DistNeo4j: Scaling Graph Databases through Dynamic Distributed Partitioning
MetadataShow full item record
Social networks are large graphs which require multiple servers to store and manage them. Providing performant scalable systems that store these graphs through partitioning them into subgraphs is an important issue. In such systems each partition is hosted by a server to satisfy multiple objectives. These objectives include balancing server loads, reducing remote traversals (number of edges cut), and adapting the partitioning to changes in the structure of the graph in the face of changing workloads. To address these issues, a dynamic repartitioning algorithm is required to modify an existing partitioning to maintain good quality partitions.
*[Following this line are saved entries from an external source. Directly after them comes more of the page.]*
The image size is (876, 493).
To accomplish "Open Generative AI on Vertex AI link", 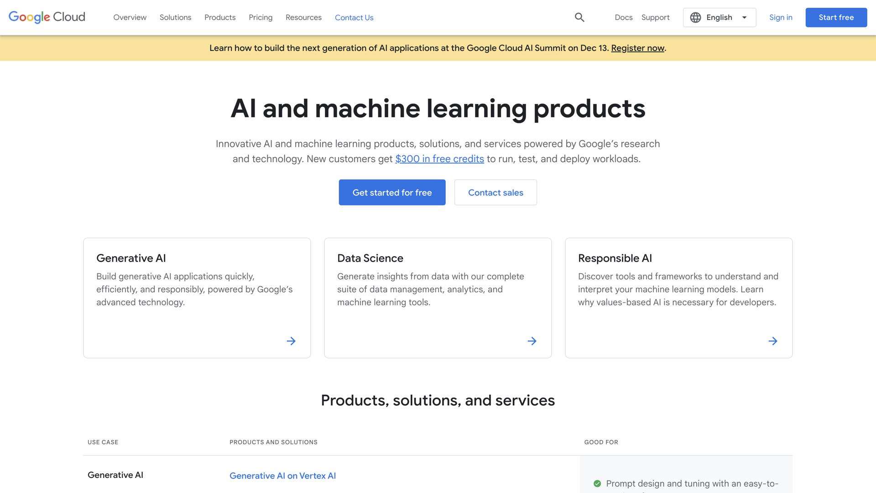I will click(x=282, y=476).
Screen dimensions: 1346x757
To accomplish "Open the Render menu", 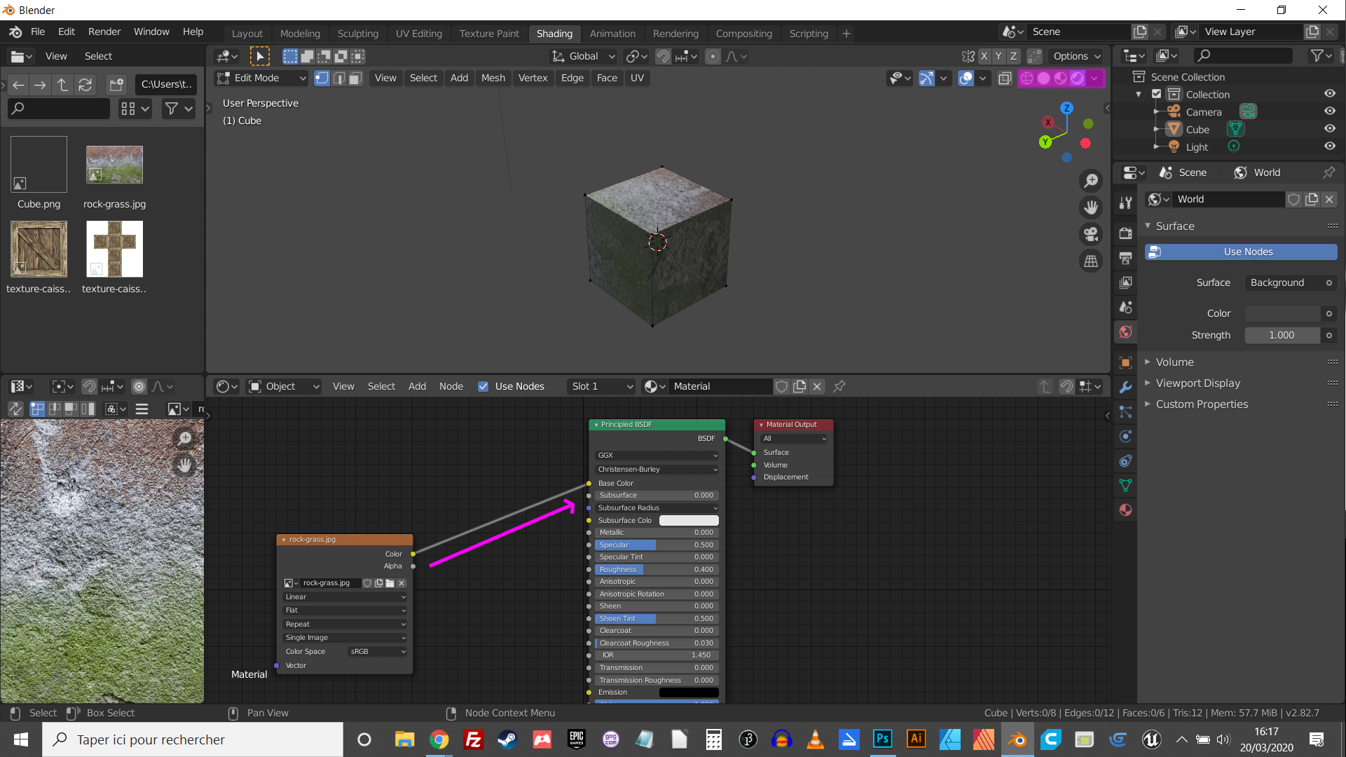I will tap(104, 32).
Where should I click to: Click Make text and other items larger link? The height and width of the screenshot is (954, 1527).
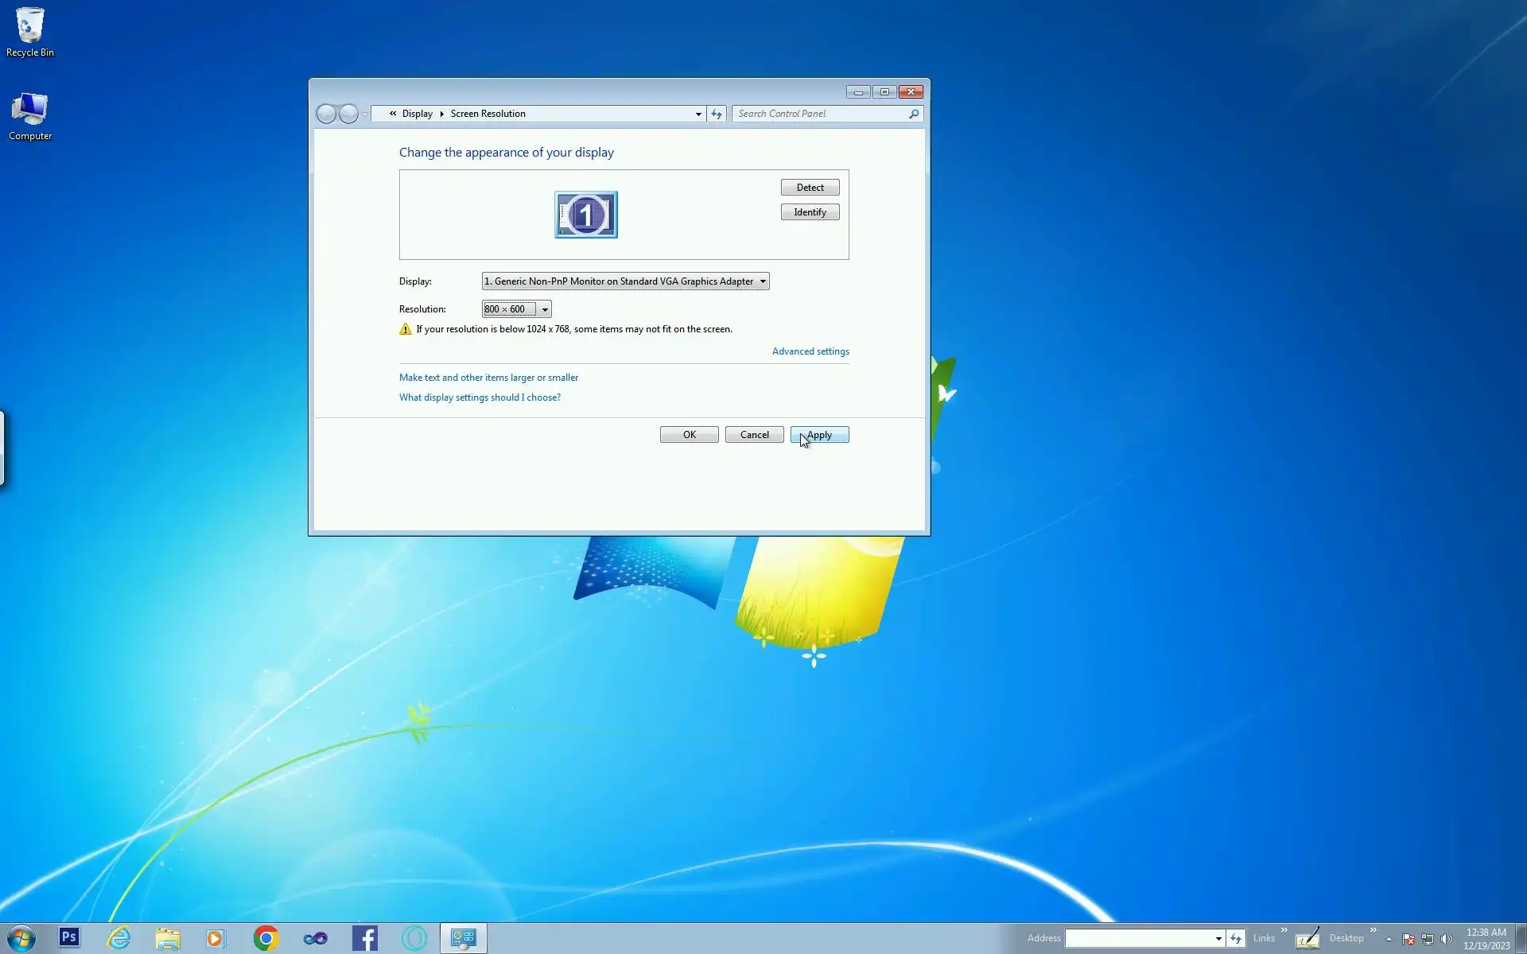488,378
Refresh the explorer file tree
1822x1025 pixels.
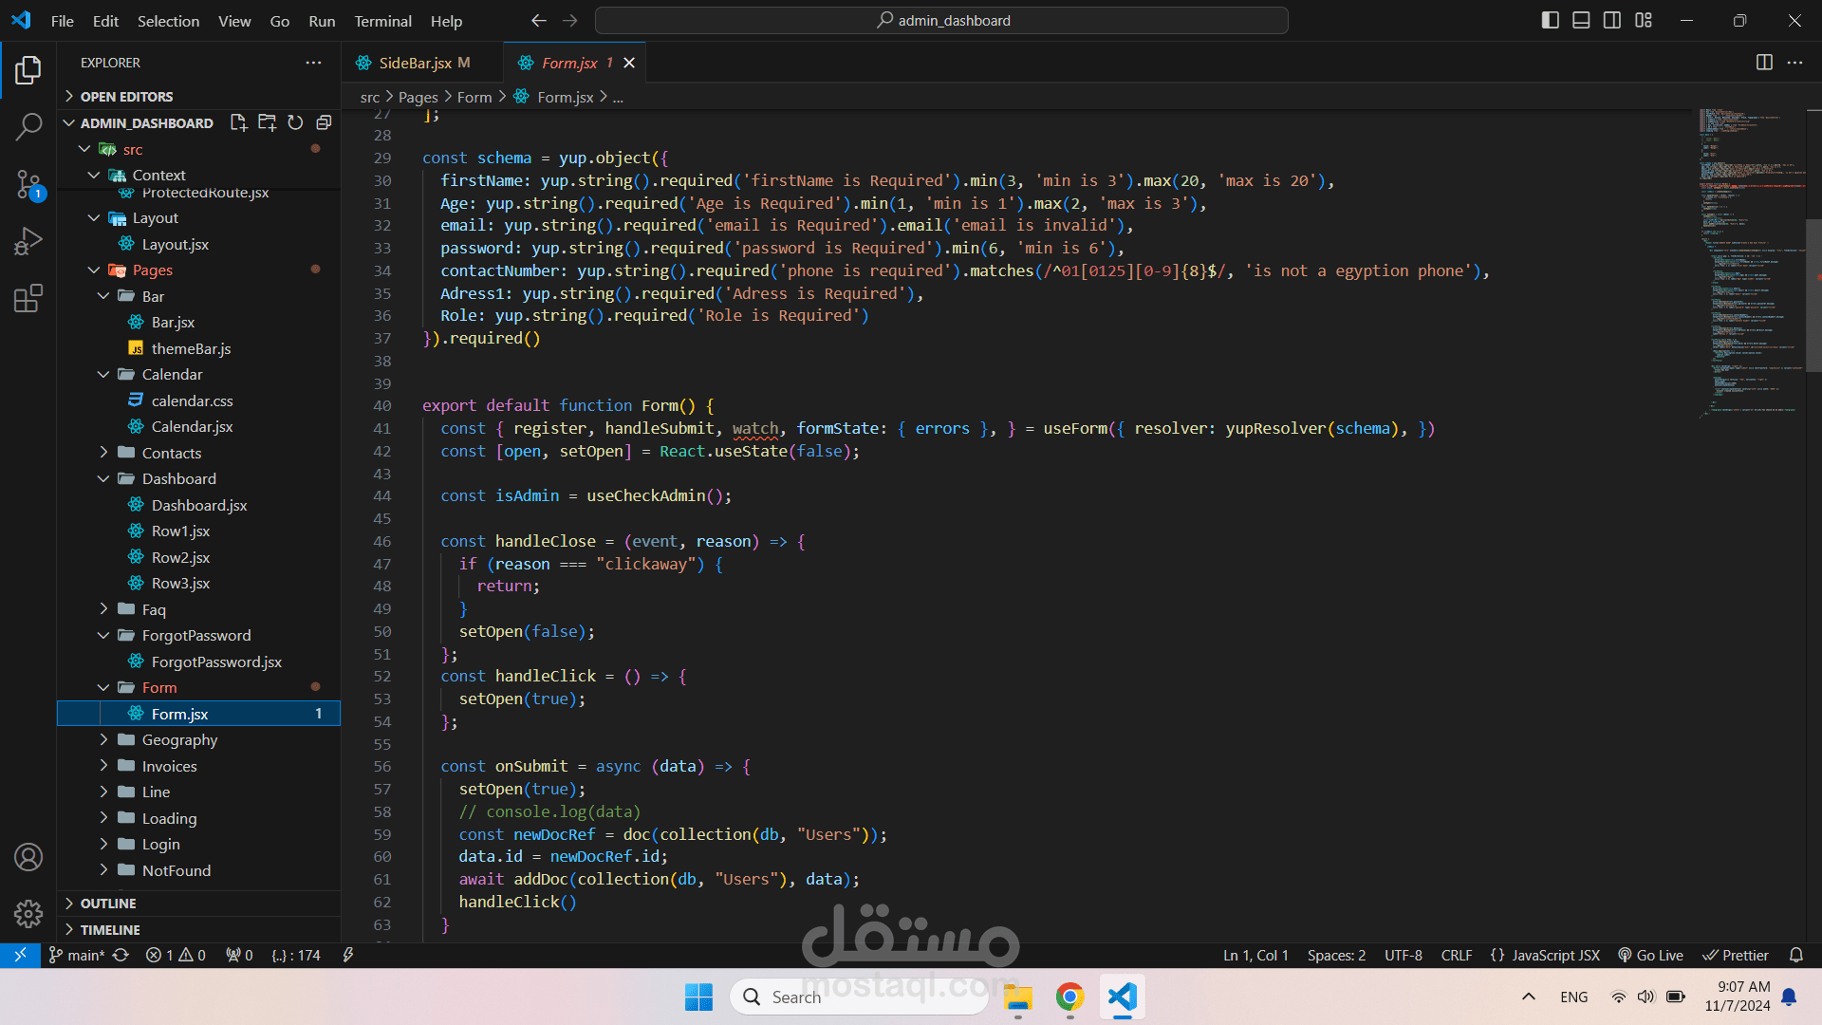(x=295, y=122)
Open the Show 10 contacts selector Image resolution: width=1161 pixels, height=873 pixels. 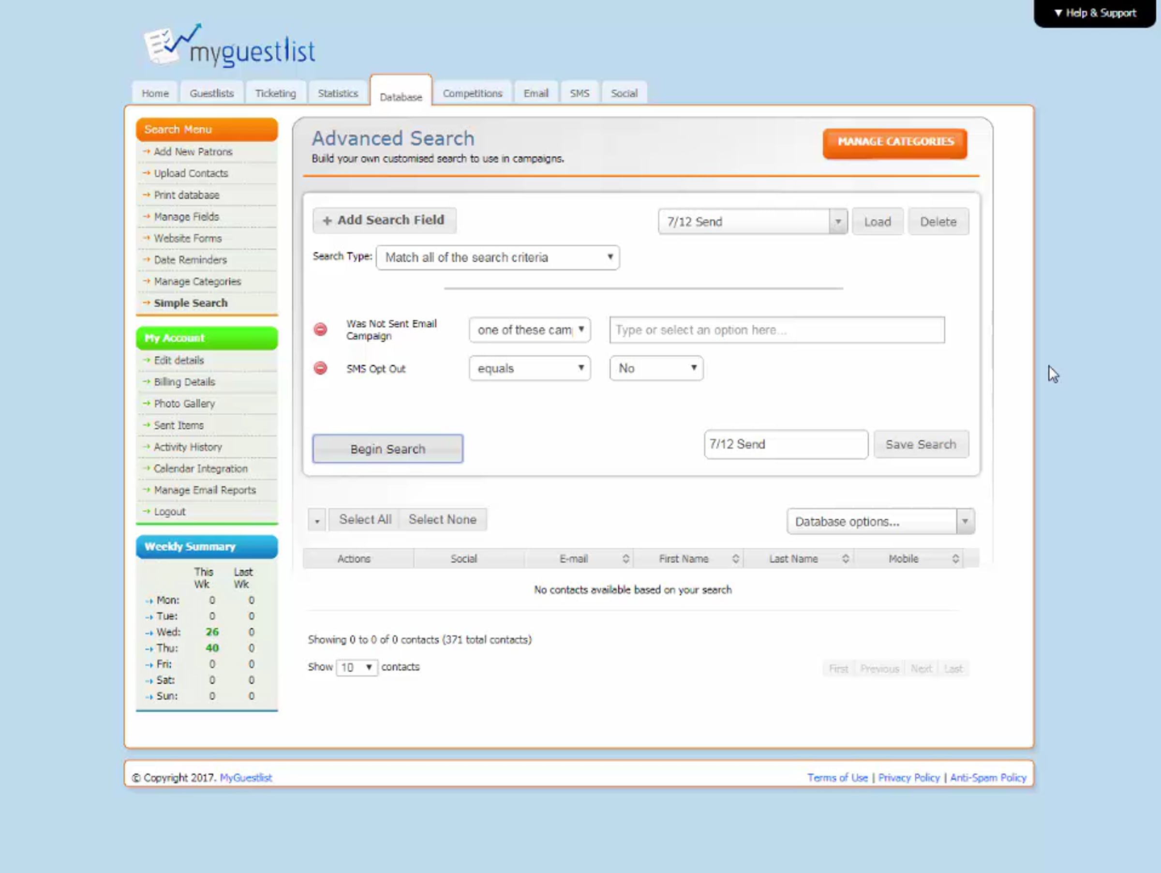coord(356,668)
Such a repartitioner should not impose a significant overhead to the system. This thesis introduces a greedy repartitioner, which dynamically modifies a partitioning using a small amount of resources. In contrast to the existing repartitioning algorithms, the greedy repartitioner is performant (in terms of time and memory), making it suitable for implementing and using it in a real system. The greedy repartitioner is integrated into DistNeo4j, which is designed as an extension of the open source Neo4j graph database system, to support workloads over partitioned graph data distributed over multiple servers. Using real-world data sets, this thesis shows that DistNeo4j leverages the greedy repartitioner to maintain high quality partitions and provides a 2 to 3 times performance improvement over the de-facto hash-based partitioning.